» **WHAT NEEDS TO BE DONE**
Please retype each record exactly as it stands below.

Top of DATASET RECORDS

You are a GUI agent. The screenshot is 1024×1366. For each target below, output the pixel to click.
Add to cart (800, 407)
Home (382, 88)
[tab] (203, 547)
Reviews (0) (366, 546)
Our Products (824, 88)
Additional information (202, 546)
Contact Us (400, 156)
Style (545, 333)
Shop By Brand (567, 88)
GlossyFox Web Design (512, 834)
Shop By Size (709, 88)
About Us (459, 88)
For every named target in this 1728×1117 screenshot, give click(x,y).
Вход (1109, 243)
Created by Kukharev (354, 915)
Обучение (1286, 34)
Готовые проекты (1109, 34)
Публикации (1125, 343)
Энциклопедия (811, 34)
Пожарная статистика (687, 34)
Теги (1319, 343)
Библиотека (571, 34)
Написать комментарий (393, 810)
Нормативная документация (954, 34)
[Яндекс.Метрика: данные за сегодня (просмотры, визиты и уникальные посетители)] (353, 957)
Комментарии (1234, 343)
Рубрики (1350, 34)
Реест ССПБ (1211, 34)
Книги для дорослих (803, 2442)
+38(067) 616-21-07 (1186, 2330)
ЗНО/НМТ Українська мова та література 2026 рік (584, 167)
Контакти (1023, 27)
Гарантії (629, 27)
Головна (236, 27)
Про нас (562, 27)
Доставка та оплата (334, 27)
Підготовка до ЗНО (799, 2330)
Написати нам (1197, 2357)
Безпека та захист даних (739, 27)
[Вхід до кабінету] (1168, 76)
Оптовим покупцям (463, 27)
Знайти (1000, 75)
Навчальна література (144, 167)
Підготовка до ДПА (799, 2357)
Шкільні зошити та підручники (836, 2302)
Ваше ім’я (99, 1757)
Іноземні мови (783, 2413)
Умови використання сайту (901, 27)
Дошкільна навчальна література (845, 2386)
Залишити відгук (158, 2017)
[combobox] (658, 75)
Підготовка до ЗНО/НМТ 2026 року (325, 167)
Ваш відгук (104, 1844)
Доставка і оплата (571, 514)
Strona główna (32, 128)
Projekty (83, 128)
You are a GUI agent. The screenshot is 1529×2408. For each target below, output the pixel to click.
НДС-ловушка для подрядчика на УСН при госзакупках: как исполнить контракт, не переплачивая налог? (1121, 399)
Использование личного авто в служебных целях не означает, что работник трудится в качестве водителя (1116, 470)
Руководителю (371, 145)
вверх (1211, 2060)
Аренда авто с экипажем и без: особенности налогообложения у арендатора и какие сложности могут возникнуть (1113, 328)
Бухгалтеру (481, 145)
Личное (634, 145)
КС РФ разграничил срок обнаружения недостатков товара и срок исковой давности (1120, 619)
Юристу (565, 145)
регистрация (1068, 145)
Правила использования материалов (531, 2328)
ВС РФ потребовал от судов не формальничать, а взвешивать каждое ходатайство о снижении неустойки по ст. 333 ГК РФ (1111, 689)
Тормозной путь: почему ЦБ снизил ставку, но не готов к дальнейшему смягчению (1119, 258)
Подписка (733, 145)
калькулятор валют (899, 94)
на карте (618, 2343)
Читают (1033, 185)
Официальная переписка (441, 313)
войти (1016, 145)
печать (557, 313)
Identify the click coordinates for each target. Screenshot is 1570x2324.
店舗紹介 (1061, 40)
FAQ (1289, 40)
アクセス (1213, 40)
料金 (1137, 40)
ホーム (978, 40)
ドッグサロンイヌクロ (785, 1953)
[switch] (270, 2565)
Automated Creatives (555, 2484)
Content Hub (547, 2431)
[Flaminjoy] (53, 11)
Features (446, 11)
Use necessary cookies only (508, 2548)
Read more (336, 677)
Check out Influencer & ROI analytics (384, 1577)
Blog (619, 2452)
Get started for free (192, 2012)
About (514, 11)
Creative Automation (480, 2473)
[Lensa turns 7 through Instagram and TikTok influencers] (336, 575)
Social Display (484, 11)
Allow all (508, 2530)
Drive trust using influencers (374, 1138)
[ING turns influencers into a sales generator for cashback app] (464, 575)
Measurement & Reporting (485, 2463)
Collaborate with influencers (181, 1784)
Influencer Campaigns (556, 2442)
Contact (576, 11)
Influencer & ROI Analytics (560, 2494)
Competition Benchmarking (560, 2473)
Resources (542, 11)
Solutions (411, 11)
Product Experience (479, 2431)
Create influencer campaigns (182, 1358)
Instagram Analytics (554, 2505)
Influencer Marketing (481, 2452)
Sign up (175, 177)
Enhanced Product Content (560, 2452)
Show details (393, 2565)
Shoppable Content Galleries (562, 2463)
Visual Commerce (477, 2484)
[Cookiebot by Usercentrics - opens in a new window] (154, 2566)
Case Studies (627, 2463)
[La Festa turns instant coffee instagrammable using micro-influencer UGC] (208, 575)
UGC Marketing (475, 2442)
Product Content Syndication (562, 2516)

Bottom of DATASET RECORDS

» **YOUR RESPONSE**
You are a GUI agent. The screenshot is 1024×1366. For each target below, output the pixel to click.
Add to cart (800, 407)
Home (382, 88)
[tab] (203, 547)
Reviews (0) (366, 546)
Our Products (824, 88)
Additional information (202, 546)
Contact Us (400, 156)
Style (545, 333)
Shop By Brand (567, 88)
GlossyFox Web Design (512, 834)
Shop By Size (709, 88)
About Us (459, 88)
For every named target in this 1728×1117 screenshot, give click(x,y).
Вход (1109, 243)
Created by Kukharev (354, 915)
Обучение (1286, 34)
Готовые проекты (1109, 34)
Публикации (1125, 343)
Энциклопедия (811, 34)
Пожарная статистика (687, 34)
Теги (1319, 343)
Библиотека (571, 34)
Написать комментарий (393, 810)
Нормативная документация (954, 34)
[Яндекс.Метрика: данные за сегодня (просмотры, визиты и уникальные посетители)] (353, 957)
Комментарии (1234, 343)
Рубрики (1350, 34)
Реест ССПБ (1211, 34)
Книги для дорослих (803, 2442)
+38(067) 616-21-07 (1186, 2330)
ЗНО/НМТ Українська мова та література 2026 рік (584, 167)
Контакти (1023, 27)
Гарантії (629, 27)
Головна (236, 27)
Про нас (562, 27)
Доставка та оплата (334, 27)
Підготовка до ЗНО (799, 2330)
Написати нам (1197, 2357)
Безпека та захист даних (739, 27)
[Вхід до кабінету] (1168, 76)
Оптовим покупцям (463, 27)
Знайти (1000, 75)
Навчальна література (144, 167)
Підготовка до ДПА (799, 2357)
Шкільні зошити та підручники (836, 2302)
Ваше ім’я (99, 1757)
Іноземні мови (783, 2413)
Умови використання сайту (901, 27)
Дошкільна навчальна література (845, 2386)
Залишити відгук (158, 2017)
[combobox] (658, 75)
Підготовка до ЗНО/НМТ 2026 року (325, 167)
Ваш відгук (104, 1844)
Доставка і оплата (571, 514)
Strona główna (32, 128)
Projekty (83, 128)
You are a GUI agent. The screenshot is 1529×2408. For each target below, output the pixel to click.
НДС-ловушка для подрядчика на УСН при госзакупках: как исполнить контракт, не переплачивая налог? (1121, 399)
Использование личного авто в служебных целях не означает, что работник трудится в качестве водителя (1116, 470)
Руководителю (371, 145)
вверх (1211, 2060)
Аренда авто с экипажем и без: особенности налогообложения у арендатора и какие сложности могут возникнуть (1113, 328)
Бухгалтеру (481, 145)
Личное (634, 145)
КС РФ разграничил срок обнаружения недостатков товара и срок исковой давности (1120, 619)
Юристу (565, 145)
регистрация (1068, 145)
Правила использования материалов (531, 2328)
ВС РФ потребовал от судов не формальничать, а взвешивать каждое ходатайство о снижении неустойки по ст. 333 ГК РФ (1111, 689)
Тормозной путь: почему ЦБ снизил ставку, но не готов к дальнейшему смягчению (1119, 258)
Подписка (733, 145)
калькулятор валют (899, 94)
на карте (618, 2343)
Читают (1033, 185)
Официальная переписка (441, 313)
войти (1016, 145)
печать (557, 313)
Identify the click coordinates for each target. Screenshot is 1570x2324.
店舗紹介 (1061, 40)
FAQ (1289, 40)
アクセス (1213, 40)
料金 (1137, 40)
ホーム (978, 40)
ドッグサロンイヌクロ (785, 1953)
[switch] (270, 2565)
Automated Creatives (555, 2484)
Content Hub (547, 2431)
[Flaminjoy] (53, 11)
Features (446, 11)
Use necessary cookies only (508, 2548)
Read more (336, 677)
Check out Influencer & ROI analytics (384, 1577)
Blog (619, 2452)
Get started for free (192, 2012)
About (514, 11)
Creative Automation (480, 2473)
[Lensa turns 7 through Instagram and TikTok influencers] (336, 575)
Social Display (484, 11)
Allow all (508, 2530)
Drive trust using influencers (374, 1138)
[ING turns influencers into a sales generator for cashback app] (464, 575)
Measurement & Reporting (485, 2463)
Collaborate with influencers (181, 1784)
Influencer Campaigns (556, 2442)
Contact (576, 11)
Influencer & ROI Analytics (560, 2494)
Competition Benchmarking (560, 2473)
Resources (542, 11)
Solutions (411, 11)
Product Experience (479, 2431)
Create influencer campaigns (182, 1358)
Instagram Analytics (554, 2505)
Influencer Marketing (481, 2452)
Sign up (175, 177)
Enhanced Product Content (560, 2452)
Show details (393, 2565)
Shoppable Content Galleries (562, 2463)
Visual Commerce (477, 2484)
[Cookiebot by Usercentrics - opens in a new window] (154, 2566)
Case Studies (627, 2463)
[La Festa turns instant coffee instagrammable using micro-influencer UGC] (208, 575)
UGC Marketing (475, 2442)
Product Content Syndication (562, 2516)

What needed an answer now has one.